> [Задания]
**1.** Каким словом Вышеславцев вслед за Платоном называет энергию личности в тексте о философии Вышеславцева?
**2.** Перечислите все виды нехристианской аскетики и мистики, которые названы в тексте о философии Вышеславцева.
**3.** Напишите, что идет дальше в тексте о философии Вышеславцева, начиная сразу после его последнего предложения.

> [Текст страницы]
• • • • • • •

В свете такой, принципиально близкой христианству, антропологии Вышеславцев развивал «философию преображения» всех стихийных сил человеческой души. Мыслитель показывал, что христианин не может и не призван обожествлять закон и делать тотальное подчинение закону путем своего личного существования. Ибо закон — только абстрактная негативная норма, запрещающая преступление, подавляющая человеческую энергетику, но лишенная творческой силы, в то время как физическая, психическая, духовная энергия личности имеет огромное жизненное значение. Именуя вслед за Платоном эту энергию «Эросом», Вышеславцев уточняет, что Эрос у Платона означает функцию стремления человеческой души, направленную на возрастание полноценности бытия, и может быть понимаем как рождение в красоте, влюбленность в жизнь, жажда полноты существования, устремленность к Богочеловечности, к воскресению, к совершенной и вечной жизни. Следовательно, желания и страсти человеческие требуют не подавления, а очищения, возвышения, преображения, сублимации. В восточно-христианском богословии Вышеславцев находит наивысшее завершение учения Платона об Эросе. «Небесная Иерархия» Дионисия Ареопагита суть грандиозная система «сублимации», то есть возведения низшего к высшему силою Эроса, действующего на физическом, душевном, духовном, ангельском и Божественному уровнях бытия. Идея сублимации страстей, преображения и спасения мира, верно утверждает философ, ярко противопоставляет христианскую аскетику и мистику всей нехристианской — индийской, неоплатонической, гностической, стоической, которая проповедует подавление страстей и отрицание мира.

• • • • • • •

> [Материал]
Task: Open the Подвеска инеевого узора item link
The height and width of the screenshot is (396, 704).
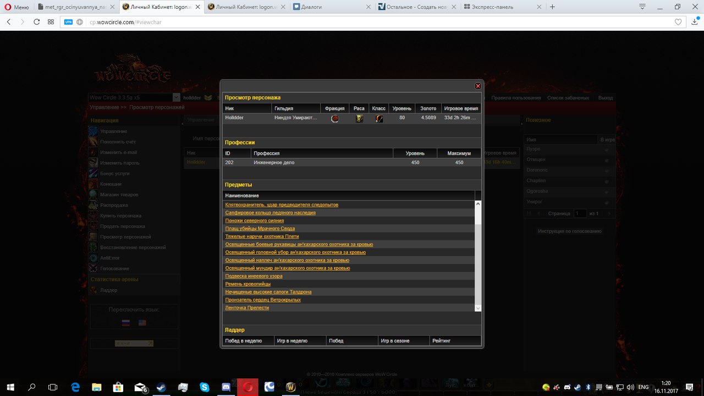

• • • • • • •

> [Ответы к заданиям]
**1.** «Эросом».

**2.** Индийская, неоплатоническая, гностическая, стоическая.

**3.**
Основополагающее условие сублимации Вышеславцев видел не столько в реальности Абсолюта и в фундаментальной зависимости человеческой самости от абсолютного, сколько в Боговоплощении, явившем человечеству Образ Божий, излучающий сияние святости. Только Богочеловек — Христос, вызывающий мистический трепет и проникающий своей духовной силой в сокровенные глубины сердца, способен сублимировать в предельном смысле. Лишь Боговоплощенность обусловливает то, что высшие духовно-нравственные ценности предстают перед духом христианина не в форме абстрактных понятий, а как личностно-конкретные проявления жизни Христа и святых, способные внушать любовь к Богу, вдохновлять человеческое воображение, побуждать человеческую волю к истине, добру и красоте, тем самым способствуя возвышению Эроса.

Центральное значение в процессе сублимации Вышеславцев придавал волевому импульсу. Не само по себе воображение и сопереживание высшим ценностям, а свободная воля, изменяющая ход жизни, определяет способность продвижения человеческой личности по пути сублимации страстей. Поэтому первостепенную роль в этом смысле играют акты преображения свободы, преображения самого человеческого произвола, предполагающего направленность и духовное качество жизненной энергии. Так как сублимация свободы завершает и обосновывает весь процесс сублимации, то Вышеславцев логично утверждает, что «сублимируется в конечном счете свобода и только свобода».

Рассматривая акт преображения свободы, философ подчеркивает, что это чисто духовный процесс, лишенный какой-либо принудительной механики, ибо святость и высшие ценности не отрицают свободы, не навязывают себя, а предлагают себя избрать. Они существуют как таковые только в стихии свободного принятия, человеческая свобода же остается самою собой лишь опираясь на безусловные ценности, ибо последние обусловливают способность личности быть независимой от стихийных импульсов внешнего мира и психологического порядка. По сути дела, заключает Вышеславцев, различие между несублимированной и сублимированной свободой тождественно различию между свободой произвола и свободой творчества. Переход от первой ко второй и есть преображение свободы. Причем произвол, как необходимый момент свободного действия, не уничтожается, а сохраняется на уровне творческой свободы, определившей себя через признание святыни.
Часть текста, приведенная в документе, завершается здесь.